I love linux - cpulimit

Well after 30 years of working with Linux, and around 10 using it in anger for control system automation, it was a pleasant surprise to stumble across another wee utility to add to our toolset.

cpulimit does exactly what it promises. You pass it a limit value in % of available CPU and a program you want to limit when running.

cpulimit -l 20 -- <my resource hungry program>

On discovering it, I found two great use cases:

One was an LCD digital display with no data interface that I had to read. Linux to the rescue. A combination of some python scripting, FFMPEG, OpenCV, and the ssocr utility, allowed me to reliably rip the data via an IP camera.

Python's watchdog module allowed me to run ffmpeg in the background, writing images to a ramdisk every x seconds while it monitored the ramdisk, and kicked off a callback to perform the OCR, validate the response, and publish the data another python library, MQTT.

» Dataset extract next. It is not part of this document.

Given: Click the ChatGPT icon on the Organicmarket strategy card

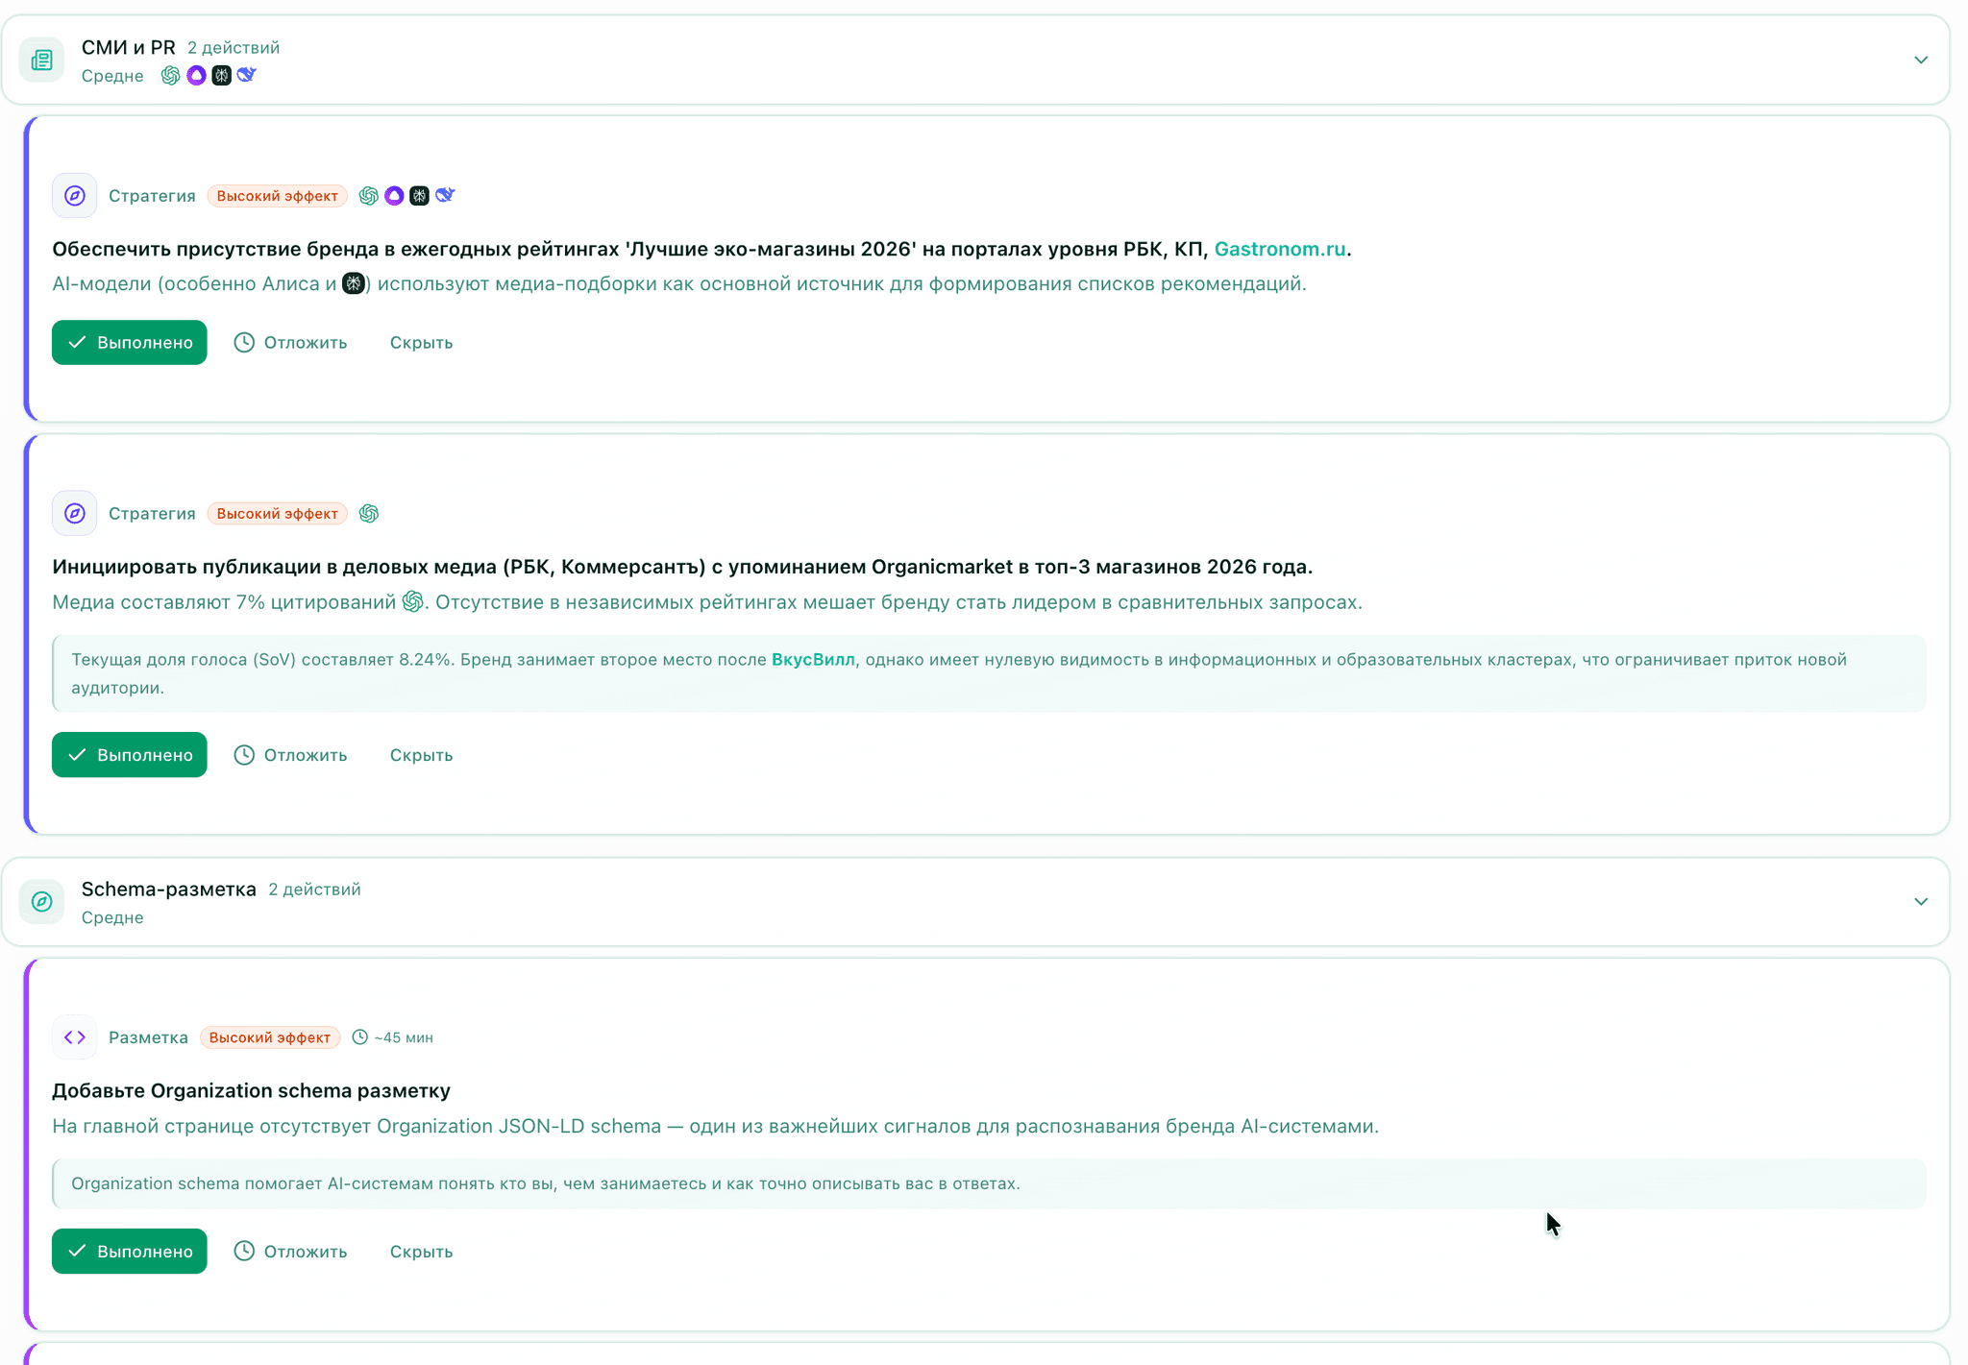Looking at the screenshot, I should (x=369, y=513).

The icing on the cake was using cpulimit to let me limit the resources use of an otherwise greedy ffmpeg - used to read the RTSP stream.

(Note: OpenCV could have done the frame capture as well, but ffmpeg gave me the speed and granularity to capture updates comfortably every 2 seconds)

While I was at it, I was able to limit the cpu on a greedy little python script that sat and monitored some GPIO lines.

Anyway, just a wee end of year blog in support Linux - the control system engineer's swiss army knife.